Selected excerpt below:

No, you and the business are the same person. You can’t be your own employee or deduct your own salary.
In a sole proprietorship, you and the business are the same legal person. You cannot be your own employee and deduct your own “salary” as an expense.
The business earns profit; you pay personal tax on that profit. Money you pull out is just a draw, not a deductible wage. Payroll for yourself only becomes an option when there is a separate legal entity, like a corporation.
❓Are my personal assets protected?
No—zero protection. If your business gets sued, they can go after your house, savings, everything.
A sole prop has zero liability shield. Simply calling yourself a “business” does not create a barrier.
If someone claims Mary’s cookies caused them harm and sues “Mary Joseph’s Kitchen,” any liability is Mary’s to pay. Creditors can go after her personal bank accounts, investments, and, in some situations, her home.
To manage that risk, you look at business insurance, careful contracts, and talking to a lawyer about incorporation.
❓Can I just use my personal bank account?
Technically, yes, but it’s a terrible idea. CRA needs clear records, and mixing accounts makes everything harder.

End of Selected excerpt.
Information supplied below:

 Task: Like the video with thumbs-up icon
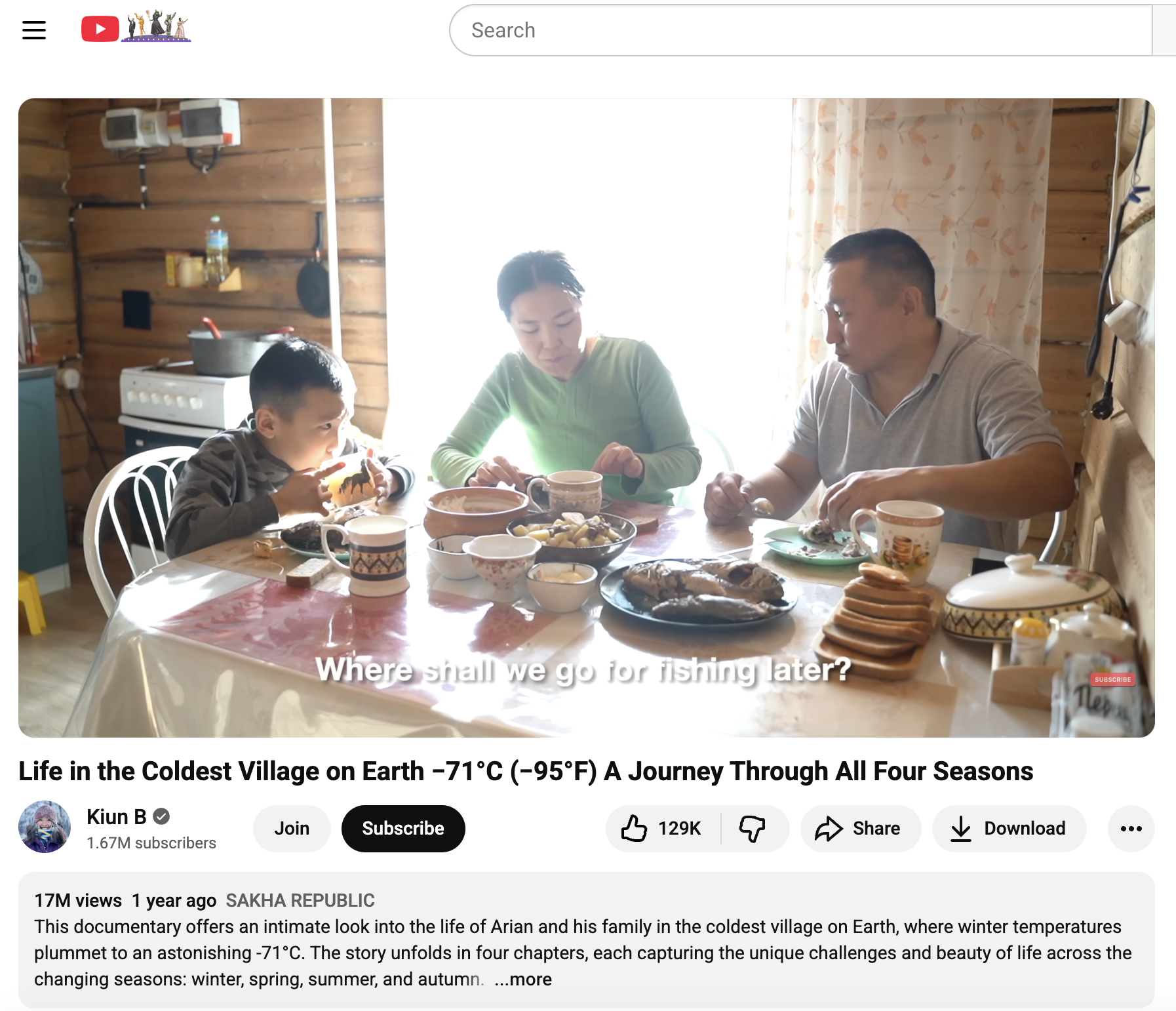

End of Information supplied.

- **What is needed**
Please reproduce the sole proprietorship Q&A from above, word for word and in full.

- **Answer for this exercise**
No, you and the business are the same person. You can’t be your own employee or deduct your own salary.
In a sole proprietorship, you and the business are the same legal person. You cannot be your own employee and deduct your own “salary” as an expense.
The business earns profit; you pay personal tax on that profit. Money you pull out is just a draw, not a deductible wage. Payroll for yourself only becomes an option when there is a separate legal entity, like a corporation.
❓Are my personal assets protected?
No—zero protection. If your business gets sued, they can go after your house, savings, everything.
A sole prop has zero liability shield. Simply calling yourself a “business” does not create a barrier.
If someone claims Mary’s cookies caused them harm and sues “Mary Joseph’s Kitchen,” any liability is Mary’s to pay. Creditors can go after her personal bank accounts, investments, and, in some situations, her home.
To manage that risk, you look at business insurance, careful contracts, and talking to a lawyer about incorporation.
❓Can I just use my personal bank account?
Technically, yes, but it’s a terrible idea. CRA needs clear records, and mixing accounts makes everything harder.